Land Rover Discovery is the current wading champ, but electric cars will get your further than most
With yellow and orange rain warnings in place across the country right now, you might be wondering which cars are the best ones to drive through deep, standing, water? Of course, it’s usually a thing best avoided, and the safest advice is to either avoid flooded roads, or just not go out in the first place, but for those times when you simply have to, there are a few cars that are better than others when it comes to wading.
Now, this advice comes with the ENORMOUS CAVEAT that you need to know the right technique, too. Always be careful when driving into deep water, and if possible get out and scout the road ahead to make sure that you’re not going to exceed the limits of your car. Once you’re in the water, keep up a steady (but not fast) pace in a low gear and make sure that your ‘bow wave’ stays in front of the car. Beware of sloshing too much water around, as that can cause floods for houses and pavements adjacent to where you’re driving.
Not surprisingly, it’s Land Rover that tops the wading charts. The current Discovery (the full-size one, not the more compact Discovery Sport) has a wading depth of 900mm - almost a full metre - and actually, that’s not its deepest wading depth. Apparently that depth is not limited by the height of the engine’s air intake, but by the fact that at that depth, the rear wheels usually start to float. Land Rover’s advice in this instance is to open the back door - the incoming water will weigh the rear of the car down and you can keep going (but the resulting damp smell is entirely up to you to sort out…).
Other Land Rover products have wading sonar, which uses the car’s ultra-sonic parking sensors to tell if you the water you’re driving into is getting too deep.
Jeep’s 4x4s usually do well too. The current Wrangler, for example, can wade through water as deep as 700mm in extremis, although Jeep usually advises that 500mm is a safer depth. That matches the mighty Toyota Land Cruiser (700mm) and the Toyota HiLux pickup. The Ford Ranger can manage slightly better - 800mm - and that’s for the standard model, not the even-taller Ranger Raptor which can handle 850mm.
Actually, Ford has a surprising wading weapon in its armoury; the small EcoSport crossover, which can tackle as much as 550mm of standing water, better than the old-shape Land Rover DefendeR. Staggeringly, the dinky Fiat Panda 4x4 Cross can tackle a massive 779mm of water, which seems like it should come up to the car’s mirrors…

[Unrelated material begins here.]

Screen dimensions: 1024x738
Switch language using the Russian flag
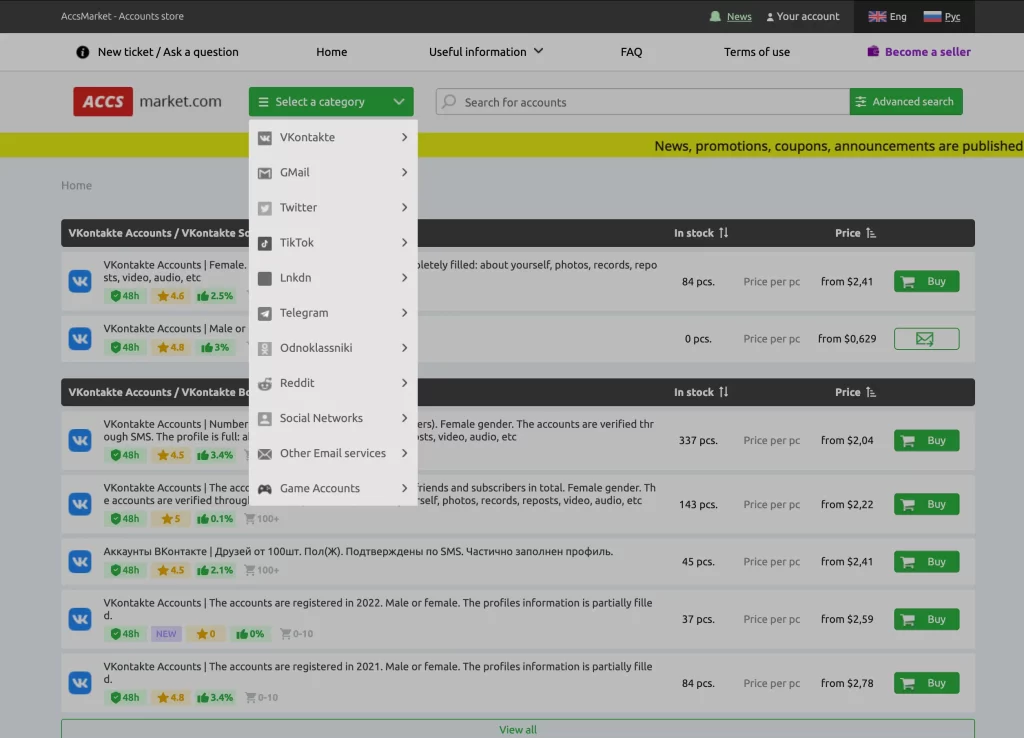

Sales of cars such as this do seem to spike when the weather becomes inclement (OK, even more inclement than usual). Christofer Lloyd, editor of classifieds site BuyaCar.co.uk, told The Irish Times: “As soon as the recent catastrophic floods hit the headlines we saw website traffic to our articles about driving in flood water surge, along with searches for cars with off-road capabilities.
“The lesson is that a rugged image isn’t always the best indicator of a car’s capabilities and that some tough-looking models can barely cope with water any deeper than an ordinary hatchback. So, if you want an SUV that offers true ability in flooding and off-road, make sure you do your homework to ensure you pick a suitable model.”
That suitability isn’t determined by the sheer height of the vehicle. Mercedes’ slick new GLC SUV, for instance, looks the 4x4 part, but has a wading depth of just 300mm. Equally anyone buying a Nissan Qashqai for its go-anywhere styling is in for a shock - just 350mm of water will overwhelm its wading abilities.
Actually (and this will come as a shock to members of the Healy-Rae family) your best bet of all might be an electric car. Electricity and water are usually a bad mix, but electric car batteries are so well sealed as to be waterproof in all but the most extreme conditions, and because an electric car doesn’t need an air intake, you’re back to dealing with floating, rather than flooding, problems. Jaguar’s I-Pace electric crossover, for example, has a very generous 500mm wading depth. A Nissan Leaf has a colossal 700mm maximum wading depth, a fact that might allow you to keep going when all around are giving up.
As ever, please drive carefully in these sopping wet conditions, and - electric or otherwise - take great care when dealing with flooded roads.